The full-on preferential treatment for Netanyahu was compounded by the fact that neither Pompeo nor Trump are giving the prime minister’s leading rival — Kachol Lavan party leader Benny Gantz - the courtesy of a meeting, or even acknowledging the possibility that he might be the victor on April 9th.
If the Democrats’ fantasy had come true - that Mueller would make the bad dream of 2016 go away by declaring Trump guilty of collusion - it would have undermined Netanyahu’s efforts to tie himself to Trump, and lessened the value of the president’s endorsement. Trump isn’t completely in the clear with House Democrats and other prosecutors vowing to continue their investigations. But Mueller’s verdict makes those threats a problem for another day, and allows Netanyahu to accept Trump’s gifts - without having to worry that it reminds Israeli voters of his own legal woes.
But the greatest irony here is that having been judged innocent of colluding in Russian interference in U.S. politics, Trump is now free to go on trying to interfere in those of Israel.
Netanyahu’s opponents are within their rights to cry foul about this. But if that complaint falls on deaf ears, it’s because far from being another example of Trump trashing norms and traditions, his willingness to intervene in an Israeli election gives him something in common with his White House predecessors.
In 1992, the first President George Bush and his Secretary of State James Baker worked hard to undermine the government of Prime Minister Yitzhak Shamir because of differences about settlements and the peace process.
Four years later, U.S. efforts to interfere in the 1996 Israeli election were far more blatant. President Bill Clinton committed his prestige to the success of the Oslo Accords and was determined to do everything he could to prevent Netanyahu and the Likud from defeating Shimon Peres, who had succeeded Yitzhak Rabin after his tragic assassination. Clinton has admitted that he had pulled out the stops to boost Peres’ chances, including staging a summit with him prior to the election and then hosting him at the White House.
Netanyahu won anyway and, as Clinton subsequently noted, made it clear to the president that he knew the president had tried to prevent his election. But that didn’t stop Clinton from trying again in 1999, and with more success, when Ehud Barak ousted Netanyahu.
The election of Barack Obama in 2008 brought a man who viewed Netanyahu as both an obstacle to peace and a personal bête noire into the equation.
Obama openly schemed to topple Netanyahu in favor of Tzipi Livni after he emerged as prime minister after the 2009 election. When that effort failed and Netanyahu ran for re-election in 2013 and 2015, Obama made no effort to hide his desire that Israelis would reject him - or his dismay, when the voters decided otherwise.
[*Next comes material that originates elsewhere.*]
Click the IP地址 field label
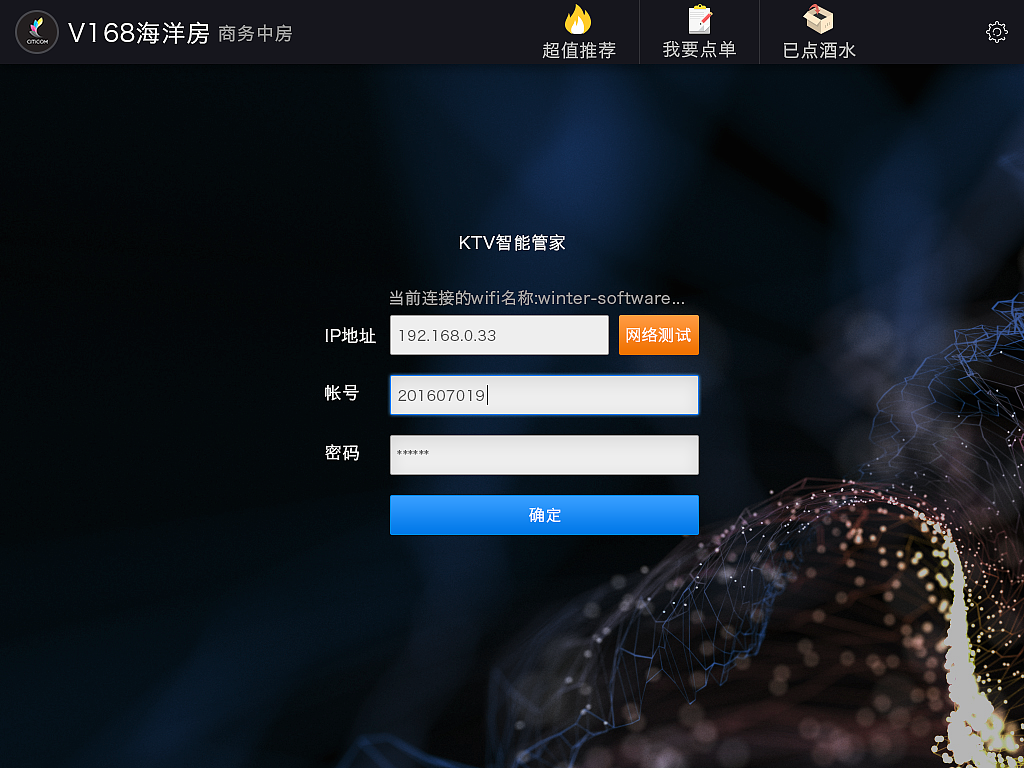1024x768 pixels. point(349,337)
It’s unlikely that many Israelis have ever voted on the basis of White House endorsements. But if Netanyahu seemed to be strengthened by his spats with Obama it was because the latter was unpopular in Israel. The close relationship that Netanyahu has forged with Trump makes the majority of American Jews cringe.
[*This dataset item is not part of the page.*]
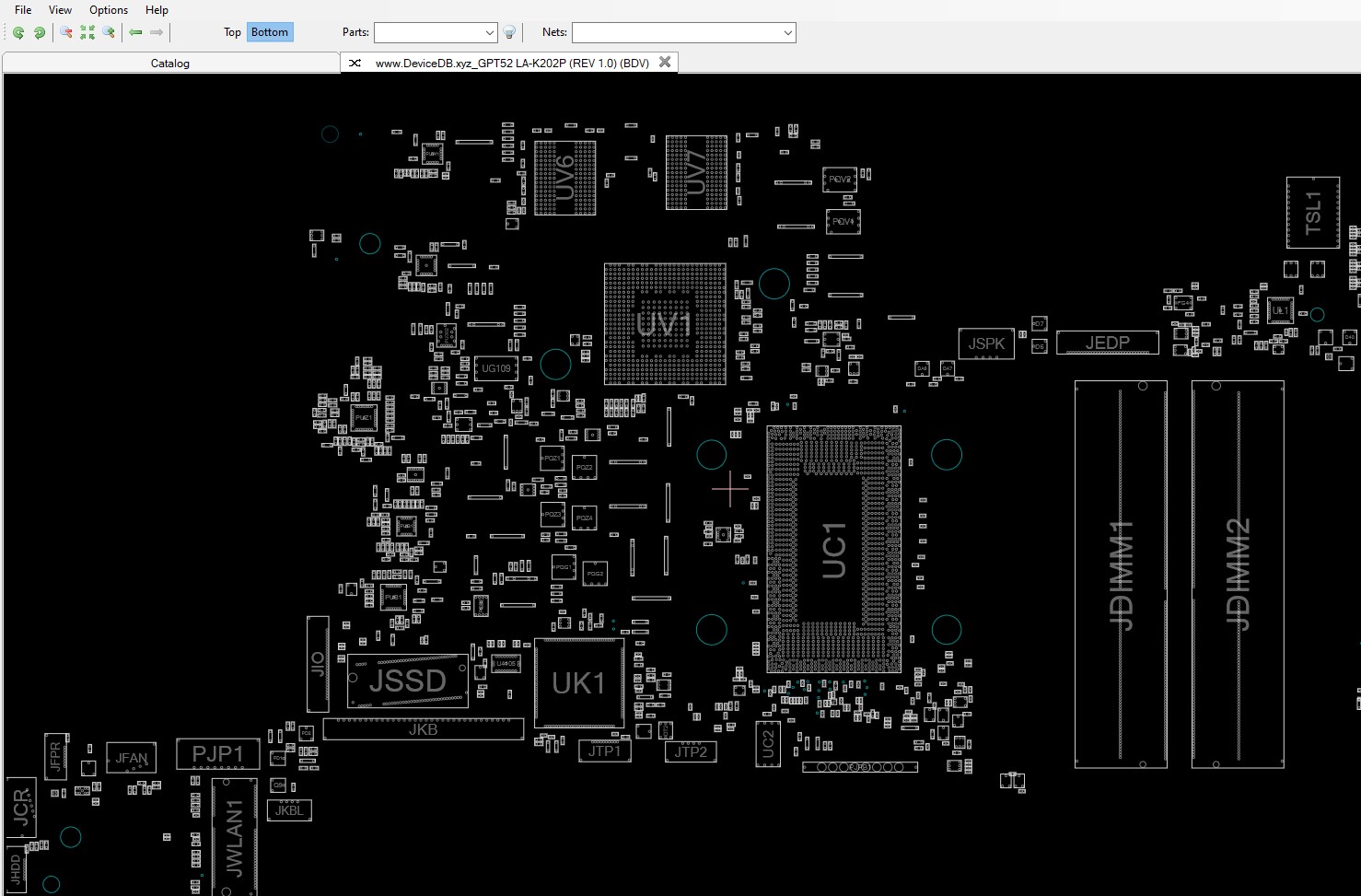Open the Help menu
1361x896 pixels.
pos(157,10)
But Gantz’s problem is that now, for the first time, the American administration is supporting Netanyahu, and Trump’s popularity in the Jewish state must be considered an asset for the prime minister.
The only downside to this for Netanyahu is what Trump will expect in return after April 9th. But that’s a problem that the prime minister will gladly worry about after he is returned to office.
After benefiting so many times in the past from American interventions, Netanyahu’s foes are in no position to complain about anything Trump does to help Netanyahu. But like the Democrats who were hoping Mueller would solve one of their chief problems for them, it turns out that Gantz was among the big losers when the special counsel’s report was handed down.